- Born: 25 October 1987 (age 38) Garmisch-Partenkirchen, Bavaria, West Germany

Team
- Curling club: SC Riessersee, Garmisch-Partenkirchen

Curling career
- World Championship appearances: 1 (2019)
- European Championship appearances: 2 (2012, 2018)
- Other appearances: World Junior Curling Championships: 2 (2007, 2008), European Junior Curling Challenge: 1 (2007), European Youth Olympic Winter Festival: 1 (2005)

Medal record
| Curling |
| Representing Germany |

= Daniel Neuner =

German curler (born 1987)

Daniel Neuner (born 25 October 1987 in Garmisch-Partenkirchen, West Germany) is a German male curler. He has represented Germany at several international championships, including at two World Junior Championships and a World Men's Championship.

== Curling career ==
As a junior Neuner skipped Team Germany in back-to-back years at the World Junior Championships, in 2007 and 2008. His teams finished 8th and 6th, respectively.
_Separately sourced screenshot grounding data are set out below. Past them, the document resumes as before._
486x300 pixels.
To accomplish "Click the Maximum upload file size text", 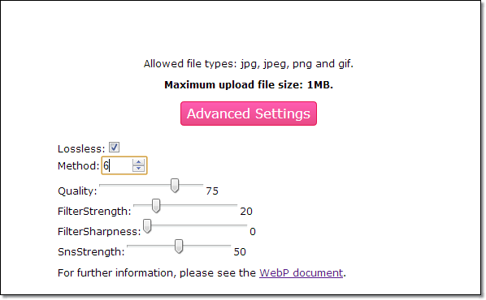I will coord(249,85).
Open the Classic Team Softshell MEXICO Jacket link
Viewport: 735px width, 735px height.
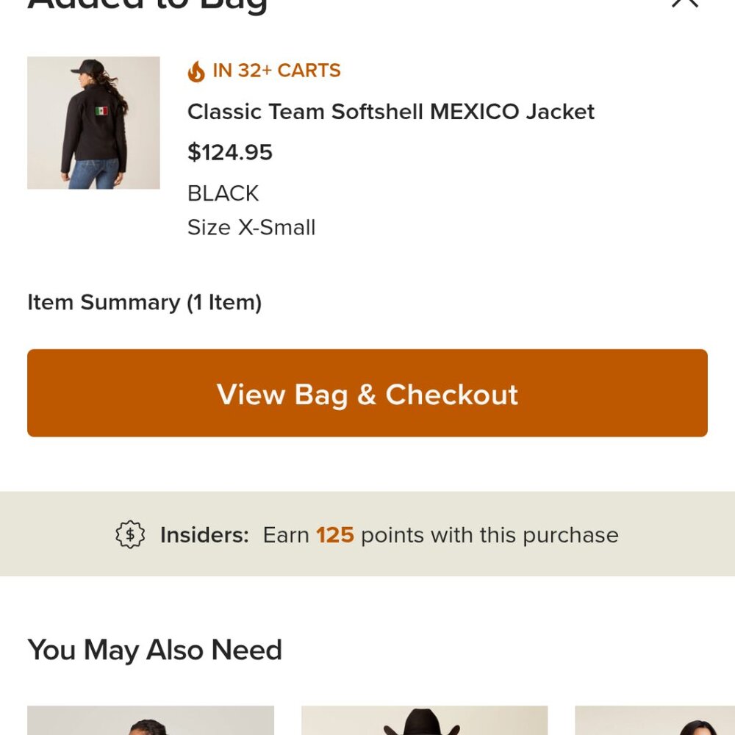[x=391, y=112]
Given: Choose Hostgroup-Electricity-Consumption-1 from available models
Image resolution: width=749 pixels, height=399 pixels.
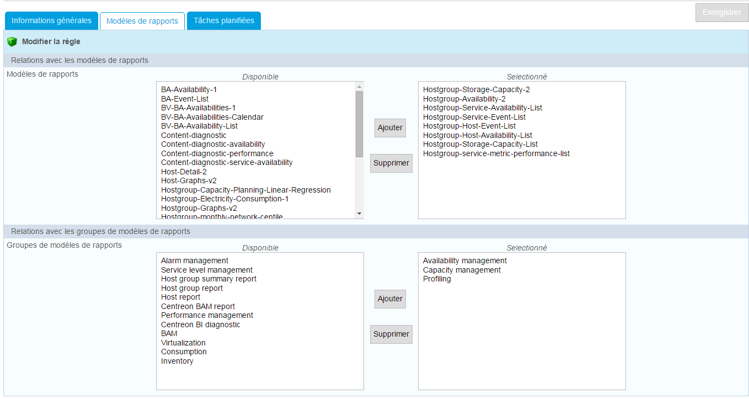Looking at the screenshot, I should [224, 199].
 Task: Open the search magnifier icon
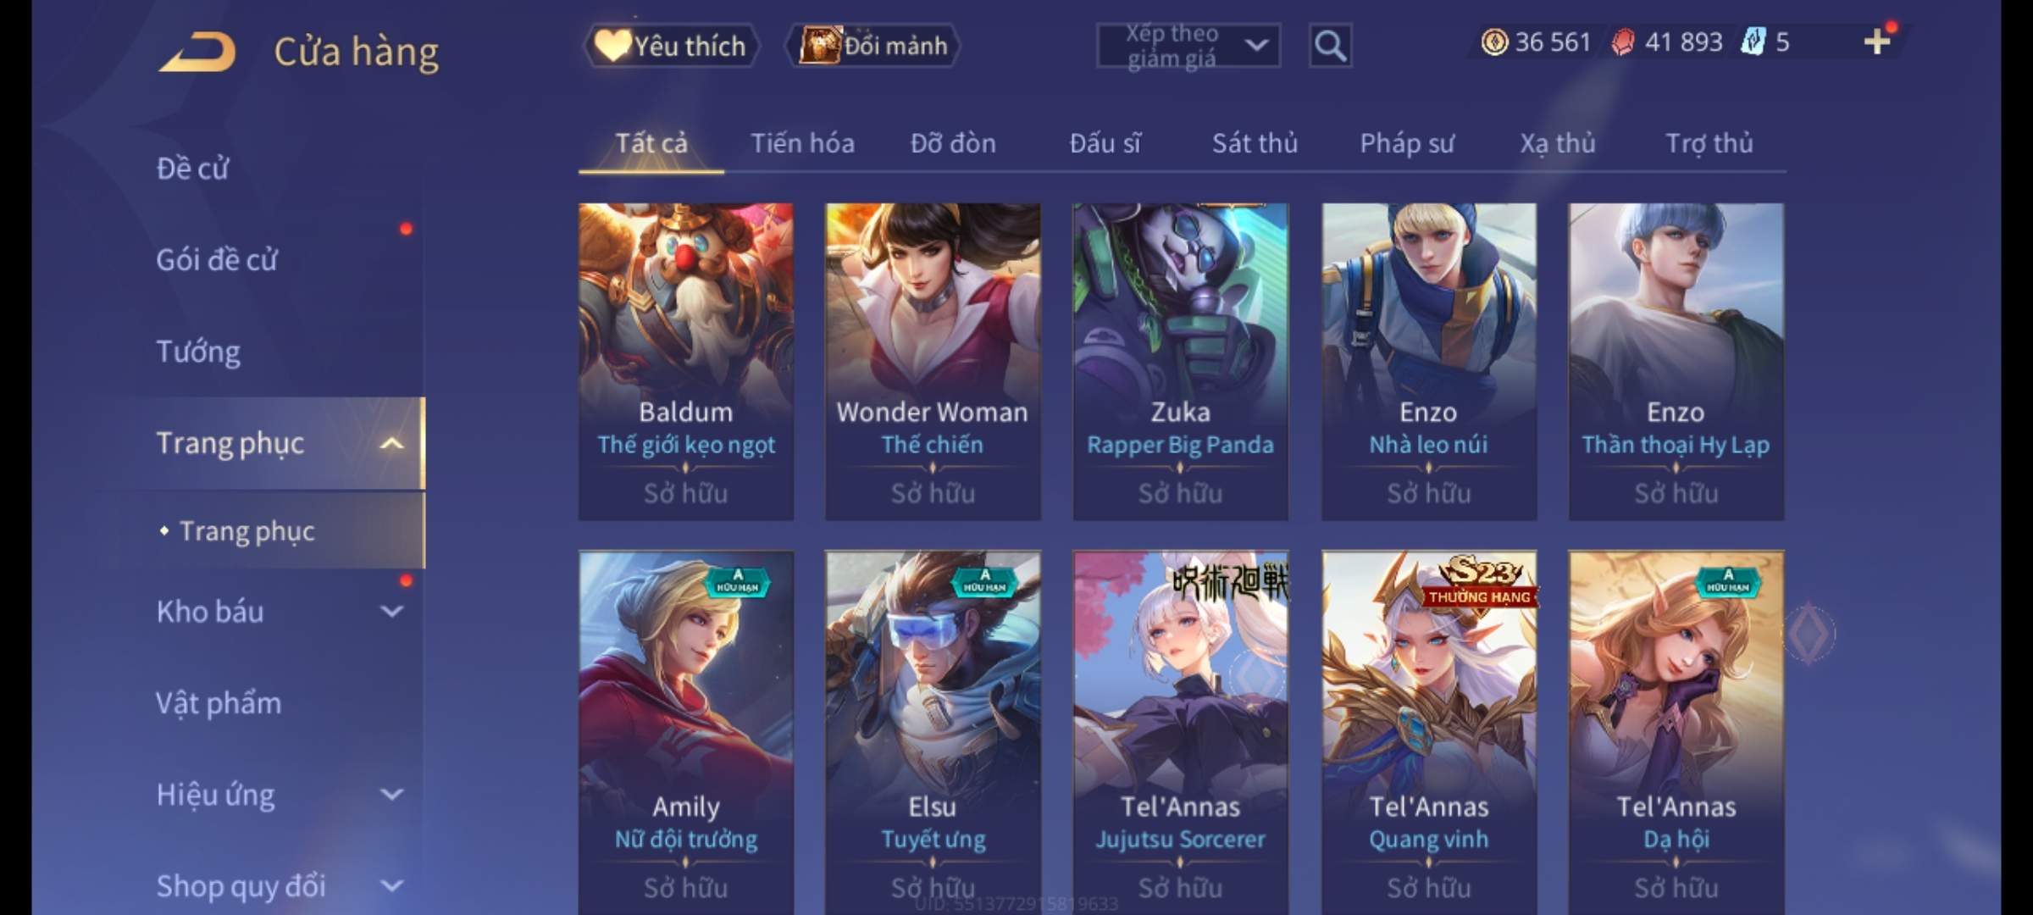click(1330, 46)

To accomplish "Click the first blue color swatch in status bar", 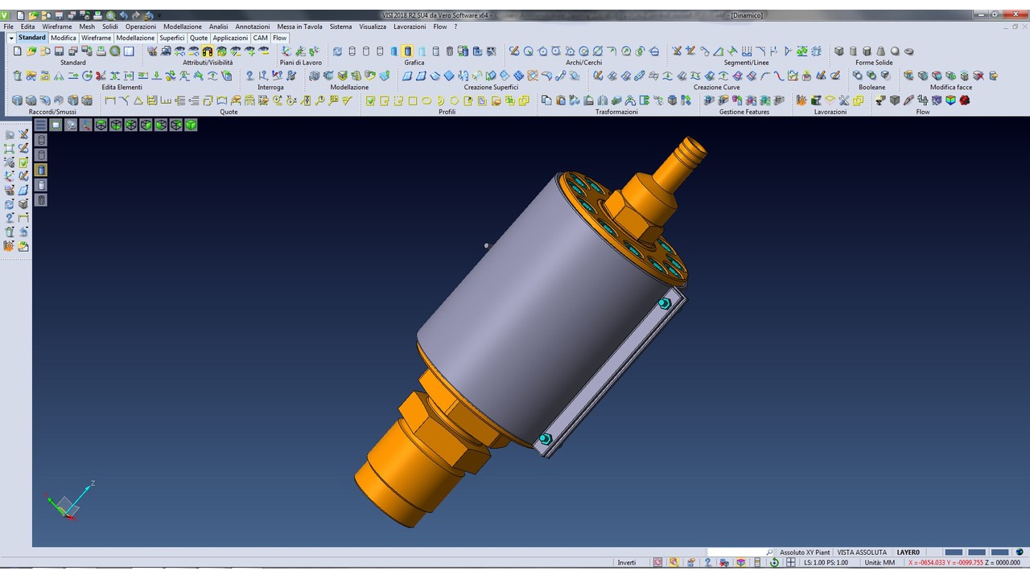I will click(954, 552).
Neuner competed in his first European Men's Curling Championship in 2012 as lead for skip Andreas Lang. The team also included third Daniel Herberg (a two-time Olympian), second Markus Messenzehl, and Andreas Kempf as alternate. The tournament went poorly for Team Germany, their only win came over Hungary's György Nagy. Their 1-8 record put them at 9th out of the 10 teams in the Group A competition and meant Germany was relegated to Group B of the 2013 European Curling Championships.
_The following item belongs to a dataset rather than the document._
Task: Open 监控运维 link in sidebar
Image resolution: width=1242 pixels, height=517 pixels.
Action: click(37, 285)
Later in the season the same team competed in the 2013 German Men's Curling Championship, though without Lang at skip. With Lang out, the rest of the team was promoted a position, with Herberg skipping, Messenzehl as third, Neuner as second, and former alternate Kempf as lead. The team finished with a 4-2 record, good enough for the silver medal behind John Jahr. The next year Neuner returned to the German Championship with a different team, throwing third for skip Konstantin Kampf. Despite the different team, the result was the same for Neuner, another silver medal to John Jahr's gold.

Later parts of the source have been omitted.